参考:金融機関等コンピュータシステムの安全対策基準・解説書
サイバーセキュリティフレームワーク(CSF)
サイバーセキュリティのリスク管理を支援するためにNISTが策定したフレームワーク
セキュリティ技術評価
セキュリティ評価基準
CVE(Common Vulnerabilities and Exposures:共通脆弱性識別子)
ソフトウェアやシステムに存在する脆弱性や欠陥を一意に識別するための標準的なシステム
これはニュースとかでよく見るものなので資格勉強とか関係なく覚えておいても損はないと個人的には思います
NVDで検索したら脆弱性一覧が見ることができます
参考:NVD 脆弱性データベース
脆弱性報奨金制度(バグバウンティプログラム)
そのままですね、企業や組織が脆弱性を発見•報告してくれた人に報酬を払う制度です
ISO/IEC 15408,ISO/IEC 18045
IT製品やシステムのセキュリティ評価方法を定めた国際標準
PP(Protection Profile:プロテクションプロファイル)
特定の種類のIT製品やシステムに共通するセキュリティ要件を定めた文書
情報セキュリティ対策
情報セキュリティ対策の種類
UBA(User Behavior Analytics)
ユーザーの通常とは異なる行動を検出して、内部不正やサイバー攻撃の兆候を見つけ出すセキュリティ技術
UEBA(User and Entity Behavior Analytics))
UBAとほぼ同じ
ユーザーだけではなくデバイスなども分析対象に含める上位互換みたいな感じ
セキュリティクリアランス
国家や組織が機密情報へのアクセスを許可するために個人の信頼性や適格性を審査•認定する制度
秘密保持契約・誓約書
企業や個人が業務上知り得た機密情報を第三者に漏らさないことを約束すること
ランサムウェア対策(データのバックアップ,3-2-1 ルール,WORM(Write Once Read Many)機能,イミュータブルバックアップ)
データのバックアップはそのまま
3−2-1ルール:重要なデータを失わないように3つの条件を満たすことを推奨するもの(3:少なくとも3つのコピーを持つこと、2:異なる2種類のメディアに保存すること、1:別の場所に保存すること)

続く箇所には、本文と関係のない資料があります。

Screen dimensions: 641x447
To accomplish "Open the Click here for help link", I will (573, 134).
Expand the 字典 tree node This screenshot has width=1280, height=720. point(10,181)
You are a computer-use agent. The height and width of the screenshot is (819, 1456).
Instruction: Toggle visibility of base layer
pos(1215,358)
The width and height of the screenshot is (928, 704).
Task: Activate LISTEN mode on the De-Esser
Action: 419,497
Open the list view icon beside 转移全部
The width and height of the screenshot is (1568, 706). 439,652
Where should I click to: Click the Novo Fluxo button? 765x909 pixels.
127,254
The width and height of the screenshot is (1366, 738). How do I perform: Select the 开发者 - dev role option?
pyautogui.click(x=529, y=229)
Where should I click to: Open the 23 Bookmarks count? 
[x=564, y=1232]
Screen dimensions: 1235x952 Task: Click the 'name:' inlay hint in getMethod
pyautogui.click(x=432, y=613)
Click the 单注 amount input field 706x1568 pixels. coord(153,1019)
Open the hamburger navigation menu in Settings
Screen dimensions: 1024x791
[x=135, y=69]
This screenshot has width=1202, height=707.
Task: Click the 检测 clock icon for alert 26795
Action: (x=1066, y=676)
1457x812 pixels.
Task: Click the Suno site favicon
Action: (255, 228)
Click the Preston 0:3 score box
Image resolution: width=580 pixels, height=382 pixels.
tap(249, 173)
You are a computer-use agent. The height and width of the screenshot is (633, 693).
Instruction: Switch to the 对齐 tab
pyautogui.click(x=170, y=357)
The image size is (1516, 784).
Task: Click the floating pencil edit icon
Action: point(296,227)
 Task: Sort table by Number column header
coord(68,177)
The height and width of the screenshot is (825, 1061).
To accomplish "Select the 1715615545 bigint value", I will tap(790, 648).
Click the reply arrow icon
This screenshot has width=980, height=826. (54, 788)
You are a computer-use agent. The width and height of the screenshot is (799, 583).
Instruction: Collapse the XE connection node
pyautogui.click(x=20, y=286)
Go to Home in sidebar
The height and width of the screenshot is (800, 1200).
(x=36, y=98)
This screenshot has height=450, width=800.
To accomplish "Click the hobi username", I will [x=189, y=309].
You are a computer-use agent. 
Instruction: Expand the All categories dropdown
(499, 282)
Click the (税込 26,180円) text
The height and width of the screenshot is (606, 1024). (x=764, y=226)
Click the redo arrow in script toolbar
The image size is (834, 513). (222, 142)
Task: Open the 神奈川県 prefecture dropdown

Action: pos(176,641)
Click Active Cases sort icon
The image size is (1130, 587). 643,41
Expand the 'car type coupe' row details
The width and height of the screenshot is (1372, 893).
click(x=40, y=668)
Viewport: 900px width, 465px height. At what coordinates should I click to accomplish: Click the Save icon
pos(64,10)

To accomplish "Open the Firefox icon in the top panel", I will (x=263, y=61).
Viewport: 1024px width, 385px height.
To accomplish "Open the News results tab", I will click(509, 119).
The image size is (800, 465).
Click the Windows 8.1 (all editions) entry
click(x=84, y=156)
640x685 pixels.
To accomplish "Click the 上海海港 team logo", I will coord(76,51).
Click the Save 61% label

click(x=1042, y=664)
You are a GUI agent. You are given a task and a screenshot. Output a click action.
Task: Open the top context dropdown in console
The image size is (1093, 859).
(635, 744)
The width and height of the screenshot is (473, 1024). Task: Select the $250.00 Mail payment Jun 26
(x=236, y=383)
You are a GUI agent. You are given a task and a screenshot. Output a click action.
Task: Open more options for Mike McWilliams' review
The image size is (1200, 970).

WORM:1度だけ書き込みができて、その後は読み取り専用になるストレージのこと
イミュータブルバックアップ:保存後に一切変更•削除できないように固定されたバックアップ(ちなみに令和7年春の午後問1に出ました)
パターンマッチング法
特定のパターンを与えられたデータの中から検索すること
ビヘイビア法(振る舞い検知)
システムやユーザーの振る舞いを監視し、通常の挙動とは異なる不正な振る舞いや異常を検出するセキュリティ技術
ヒューリスティック法
問題解決や意思決定のための直感的なアプローチで完全な解法を求めることなく、効果的に解答を得るための手法
動的解析,静的解析
ほぼそのままの意味
動的:プログラム等を実行しながら挙動を監視する
静的:コードを実行せずに、解析する手法
匿名化の手法(項目削除/レコード削除/セル削除,トップ(ボトム)コーディングなどの一般的な手法のほか,k-匿名化などの高度な手法を含む)
個人情報や特定のデータが、元のデータの所有者を特定できないように加工する手法
トップコーディング:特定の上限値を設けて、データの最大値を制限する
kー匿名化:特定の個人が少なくともK人の他の個人と区別できないようにすること
SBOM
ソフトウェア部品表のこと、セキュリティ管理等に利用します
最後に
令和7年春の応用情報を受験しました。
なんとか午前午後自己採点6割は超えましたが個人的には特に午前が難しかったですね。
何問かはシラバス変更点から出ていましたし、今後は過去問暗記ではなく中身を理解できるかが合格の鍵となりそうです。